Original demo of Ember, Angular and React: Source:
[https://github.com/ryanflorence/reactconf-2015-HYPE/tree/mas...](https://github.com/ryanflorence/reactconf-2015-HYPE/tree/master/demos/01-dbmon)

Video comparison:
[http://youtu.be/z5e7kWSHWTg?t=2m38s](http://youtu.be/z5e7kWSHWTg?t=2m38s)

Original Ember:
[http://jsbin.com/cusuyipodu/1/](http://jsbin.com/cusuyipodu/1/)

React:
[http://run.plnkr.co/plunks/Wwgjjpl9NHMO5Nd1TUyN/](http://run.plnkr.co/plunks/Wwgjjpl9NHMO5Nd1TUyN/)

Angular: [http://jsbin.com/valulujusa/1/](http://jsbin.com/valulujusa/1/)

------
itsbits
Here are the images of timelines Backbone
[http://imgur.com/yeffaUc](http://imgur.com/yeffaUc) Ember
[http://imgur.com/RmObUuO](http://imgur.com/RmObUuO)

Some observations.. lot of scripting in Ember implementation

Lot of recalculate in Backbone implementation

Backbone reaches complete heap size memory very fast than Ember(Interesting
when you think Ember actually has lot of objects created) There is some kind
of destroy happening(Even when this is just a snapshot of millisecs) in Ember
which you observe by dips.

• _Problem to work on_
Continue the forum thread comparing the Ember, Angular, React, and Backbone demos past its final sentence. You don't need the rows for this.

• _Supplied material_
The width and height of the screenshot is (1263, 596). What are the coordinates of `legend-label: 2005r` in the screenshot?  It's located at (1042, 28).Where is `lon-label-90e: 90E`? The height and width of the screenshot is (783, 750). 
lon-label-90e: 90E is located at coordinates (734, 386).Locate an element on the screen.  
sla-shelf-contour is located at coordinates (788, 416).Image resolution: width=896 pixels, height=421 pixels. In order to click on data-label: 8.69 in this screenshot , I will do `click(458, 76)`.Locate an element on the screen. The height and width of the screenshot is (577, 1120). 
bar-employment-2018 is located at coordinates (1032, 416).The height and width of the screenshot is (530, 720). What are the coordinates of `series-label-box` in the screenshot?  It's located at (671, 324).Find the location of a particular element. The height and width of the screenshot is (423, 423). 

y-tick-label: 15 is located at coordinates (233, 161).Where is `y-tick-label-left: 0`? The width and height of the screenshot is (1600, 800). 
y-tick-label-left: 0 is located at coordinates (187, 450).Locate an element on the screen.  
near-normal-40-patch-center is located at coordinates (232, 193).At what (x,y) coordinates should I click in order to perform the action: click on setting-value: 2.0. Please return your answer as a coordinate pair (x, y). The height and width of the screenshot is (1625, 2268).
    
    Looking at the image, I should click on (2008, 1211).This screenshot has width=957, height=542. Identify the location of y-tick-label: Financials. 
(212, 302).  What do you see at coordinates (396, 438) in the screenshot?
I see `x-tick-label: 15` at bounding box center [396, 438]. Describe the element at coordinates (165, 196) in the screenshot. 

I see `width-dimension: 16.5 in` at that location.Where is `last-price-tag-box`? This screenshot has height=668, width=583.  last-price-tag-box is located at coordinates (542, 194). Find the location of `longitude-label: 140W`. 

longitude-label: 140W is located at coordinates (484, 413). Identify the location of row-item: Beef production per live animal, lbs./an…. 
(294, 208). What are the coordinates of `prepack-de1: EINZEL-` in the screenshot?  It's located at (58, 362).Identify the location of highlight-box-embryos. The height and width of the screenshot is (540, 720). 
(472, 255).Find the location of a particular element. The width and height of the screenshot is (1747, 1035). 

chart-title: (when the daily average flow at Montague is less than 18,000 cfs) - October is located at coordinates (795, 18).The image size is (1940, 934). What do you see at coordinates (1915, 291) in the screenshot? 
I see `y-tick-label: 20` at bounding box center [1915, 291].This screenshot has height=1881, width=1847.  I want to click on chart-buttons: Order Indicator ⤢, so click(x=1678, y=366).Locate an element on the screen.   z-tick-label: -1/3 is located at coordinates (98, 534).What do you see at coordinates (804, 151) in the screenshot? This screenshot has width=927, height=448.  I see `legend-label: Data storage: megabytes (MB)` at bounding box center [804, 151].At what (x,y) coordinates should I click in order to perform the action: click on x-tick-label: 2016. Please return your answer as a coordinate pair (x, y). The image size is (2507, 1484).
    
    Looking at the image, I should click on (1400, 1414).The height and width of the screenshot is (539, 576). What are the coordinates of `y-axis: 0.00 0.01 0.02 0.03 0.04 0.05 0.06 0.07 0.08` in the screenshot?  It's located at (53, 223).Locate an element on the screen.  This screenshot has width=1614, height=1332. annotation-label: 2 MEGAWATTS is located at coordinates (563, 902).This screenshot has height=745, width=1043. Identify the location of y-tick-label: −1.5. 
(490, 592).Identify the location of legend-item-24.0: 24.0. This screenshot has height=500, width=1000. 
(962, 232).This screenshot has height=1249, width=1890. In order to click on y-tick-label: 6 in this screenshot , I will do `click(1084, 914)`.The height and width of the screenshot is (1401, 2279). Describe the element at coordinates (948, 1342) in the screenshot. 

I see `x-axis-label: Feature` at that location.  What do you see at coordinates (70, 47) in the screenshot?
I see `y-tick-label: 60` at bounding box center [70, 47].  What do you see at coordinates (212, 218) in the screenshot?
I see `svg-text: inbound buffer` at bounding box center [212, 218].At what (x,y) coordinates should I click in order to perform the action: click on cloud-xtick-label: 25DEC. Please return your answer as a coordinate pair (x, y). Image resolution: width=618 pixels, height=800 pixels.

• _Reply to the task_
Althgh Backbone looks good, Memory usage wise think Ember is better

------
funkiee
Ran both through the Timeline in Chrome. It seems like there is a lot of time
spent on scripting for Ember's version. In the underscore version you're
consistently hitting render, but at least it's much closer to 30fps than Ember
is in this scenario.

------
morenoh149
this should've trended higher! very cool.

------
mkoryak
This page the green wall of symbols from the matrix. Nothing useful here, move
on.